I think the idea of the winter respite is to go to somewhere warm like Hawaii, and this is the track most Alaskans take. I did this last January - flew to Oahu, walked in my bare feet on the beach, rode a road bike, hiked a volcano. This year, I decided to travel to a place a little closer to my heart - albeit colder, more wintry and hopefully snowier than Juneau. I'm sitting in the Sea-Tac airport right now, waiting for a flight to Calgary. Then, it's on to Banff.
It's a completely frivolous trip. No, I'm not going there for a race. No, I'm not even going to be doing any biking (well, maybe a little). It's a ski trip (yeah, really wish I had practiced that), with a little snowboarding thrown in, and if the skiing doesn't kill me, possibly some good long runs. This trip is all about being outside in the mountains It comes at a bad time for my employer. I feel guilt about that. But right now, I need this winter respite into the wintry paradise of the Canadian Rockies. I really do.
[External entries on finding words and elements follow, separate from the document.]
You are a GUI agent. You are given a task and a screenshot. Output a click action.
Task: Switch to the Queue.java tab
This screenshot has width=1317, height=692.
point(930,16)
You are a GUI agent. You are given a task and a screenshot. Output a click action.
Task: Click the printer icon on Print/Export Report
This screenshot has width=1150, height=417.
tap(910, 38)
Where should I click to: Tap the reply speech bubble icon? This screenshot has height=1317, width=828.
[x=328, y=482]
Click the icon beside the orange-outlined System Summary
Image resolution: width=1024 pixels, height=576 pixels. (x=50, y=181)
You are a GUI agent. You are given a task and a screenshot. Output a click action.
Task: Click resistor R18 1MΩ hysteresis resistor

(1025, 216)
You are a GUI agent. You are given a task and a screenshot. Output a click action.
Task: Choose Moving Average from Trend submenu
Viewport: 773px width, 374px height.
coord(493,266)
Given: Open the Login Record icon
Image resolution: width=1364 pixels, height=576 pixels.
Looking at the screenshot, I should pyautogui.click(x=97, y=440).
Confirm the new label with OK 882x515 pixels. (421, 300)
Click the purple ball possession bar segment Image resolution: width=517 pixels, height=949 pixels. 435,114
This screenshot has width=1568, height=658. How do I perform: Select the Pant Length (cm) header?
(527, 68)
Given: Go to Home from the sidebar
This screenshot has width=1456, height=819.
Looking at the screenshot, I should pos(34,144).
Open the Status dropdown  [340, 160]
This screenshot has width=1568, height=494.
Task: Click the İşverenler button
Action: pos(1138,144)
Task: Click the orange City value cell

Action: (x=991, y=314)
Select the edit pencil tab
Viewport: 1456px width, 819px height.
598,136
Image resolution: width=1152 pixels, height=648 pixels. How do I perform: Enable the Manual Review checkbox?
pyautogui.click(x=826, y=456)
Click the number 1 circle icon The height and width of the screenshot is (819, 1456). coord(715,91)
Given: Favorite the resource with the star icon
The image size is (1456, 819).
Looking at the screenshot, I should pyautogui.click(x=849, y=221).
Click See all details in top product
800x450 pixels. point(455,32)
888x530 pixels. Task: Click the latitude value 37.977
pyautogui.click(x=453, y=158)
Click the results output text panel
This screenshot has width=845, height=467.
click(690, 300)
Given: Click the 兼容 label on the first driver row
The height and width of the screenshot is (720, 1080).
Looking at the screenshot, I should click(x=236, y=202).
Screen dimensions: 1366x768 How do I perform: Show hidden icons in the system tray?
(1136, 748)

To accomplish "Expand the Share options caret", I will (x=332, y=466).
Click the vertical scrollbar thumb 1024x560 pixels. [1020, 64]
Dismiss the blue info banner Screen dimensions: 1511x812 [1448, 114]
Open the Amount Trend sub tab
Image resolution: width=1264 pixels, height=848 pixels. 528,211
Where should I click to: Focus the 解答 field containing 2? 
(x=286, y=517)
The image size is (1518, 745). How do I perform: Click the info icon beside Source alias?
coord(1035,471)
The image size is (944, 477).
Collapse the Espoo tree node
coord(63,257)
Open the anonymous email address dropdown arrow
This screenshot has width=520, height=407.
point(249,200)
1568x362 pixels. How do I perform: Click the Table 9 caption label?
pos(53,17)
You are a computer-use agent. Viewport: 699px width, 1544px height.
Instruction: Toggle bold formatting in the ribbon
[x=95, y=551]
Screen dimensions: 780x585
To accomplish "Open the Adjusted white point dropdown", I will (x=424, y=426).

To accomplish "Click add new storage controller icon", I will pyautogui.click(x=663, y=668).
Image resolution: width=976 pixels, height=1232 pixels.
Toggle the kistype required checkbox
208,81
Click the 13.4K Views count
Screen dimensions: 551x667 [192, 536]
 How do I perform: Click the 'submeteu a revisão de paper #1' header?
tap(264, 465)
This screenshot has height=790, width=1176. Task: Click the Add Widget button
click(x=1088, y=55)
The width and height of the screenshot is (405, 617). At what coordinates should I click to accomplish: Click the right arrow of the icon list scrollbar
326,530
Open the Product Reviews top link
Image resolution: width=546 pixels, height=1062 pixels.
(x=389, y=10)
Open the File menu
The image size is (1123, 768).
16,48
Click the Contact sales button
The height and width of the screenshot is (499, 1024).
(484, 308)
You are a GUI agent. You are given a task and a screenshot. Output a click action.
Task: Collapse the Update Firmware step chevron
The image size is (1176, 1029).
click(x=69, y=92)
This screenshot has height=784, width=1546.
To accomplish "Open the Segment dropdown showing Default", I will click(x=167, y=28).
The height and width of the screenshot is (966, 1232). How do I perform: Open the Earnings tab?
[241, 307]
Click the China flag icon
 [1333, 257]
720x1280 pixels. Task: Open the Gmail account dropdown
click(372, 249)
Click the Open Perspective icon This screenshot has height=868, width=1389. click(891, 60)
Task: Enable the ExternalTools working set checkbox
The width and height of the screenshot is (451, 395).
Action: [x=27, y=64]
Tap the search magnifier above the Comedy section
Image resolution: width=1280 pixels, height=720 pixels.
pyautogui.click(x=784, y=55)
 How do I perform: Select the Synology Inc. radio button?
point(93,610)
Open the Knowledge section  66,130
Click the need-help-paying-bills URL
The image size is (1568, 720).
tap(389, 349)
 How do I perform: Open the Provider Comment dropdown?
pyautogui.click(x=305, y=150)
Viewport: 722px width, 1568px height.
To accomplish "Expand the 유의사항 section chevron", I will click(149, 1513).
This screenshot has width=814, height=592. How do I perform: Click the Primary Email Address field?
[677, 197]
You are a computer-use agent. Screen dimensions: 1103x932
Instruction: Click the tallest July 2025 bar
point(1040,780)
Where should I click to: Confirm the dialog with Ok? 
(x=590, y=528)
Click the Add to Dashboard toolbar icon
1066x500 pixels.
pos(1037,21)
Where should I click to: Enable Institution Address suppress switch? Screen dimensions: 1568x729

Both of my previous visits to Banff came at anxious, angst-ridden times in 2009. The first was prior to the Tour Divide in June, when I was nervous and extremely uncertain about the prospect of undertaking that race. The second was during my drive north following my completion of the race in July, when I was feeling a lot of uncertainty about returning to Juneau. And both times, just being in Banff was a soothing, healing experience for me. I found clarity and a level of peace during my frivolous, small excursions around that mountain town. I fell in love with Banff. And the whole time, my friends told me, "If you think Banff is great in the summer, you should see it in the winter."
I planned this trip several months ago. But it just happens to come at a similarly angsty time. Only this time, instead of having a big, scary goal or a return to a difficult situation in front of me, I have all of those things behind me and only uncertainty in front of me. You could say I need some time in Banff now more than ever. And I am really looking forward to it.